The ball hardly left the Saudi Arabia half in the last 10 minutes but, backed by their fans’ noise and their goalkeeper’s heroics, the men in green somehow clung onto their slender lead well into stoppage time.
Every time a Korean player touched the ball, the boos were so loud they could probably be heard all the way back in Riyadh. Saudi Arabia fans, some of whom had already bought tickets for their team’s likely quarterfinal and semifinal, were not in the mood to return home yet.
But as soon as Cho’s strike hit the back of Saudi Arabia’s net, the supporters fell silent and sunk into their seats.

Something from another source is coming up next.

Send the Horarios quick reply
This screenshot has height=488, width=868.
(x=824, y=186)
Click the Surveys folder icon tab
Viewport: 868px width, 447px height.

It was as if they knew their best chance had fallen through their hands.
“Our team often dominates games but then let it all slip because they run out of steam towards the end,” Saudi Arabia fan Faisal Al Muatiri told Al Jazeera after the match.
“It is becoming an increasingly familiar sight for us and the new coach needs to do something about it,” he said referring to Roberto Mancini.
Both teams created chances in extra time and Saudi Arabia came very close to sealing the win with a dramatic goal in front of their supporters in the second half of extra time but it was not to be.
South Korean fans grew in confidence once the match went to penalties.
“Our team has the experience and confidence of making strong comebacks,” South Korea fan Darren Lim said after the win.
She then paused to wave and say “goodnight” to the heartbroken Saudi Arabia supporters making their way out.
The Green Flacons will rue their inability to hold onto their lead as they fly back home.
And the Taegeuk Warriors live to fight another day, on Friday against the Socceroos.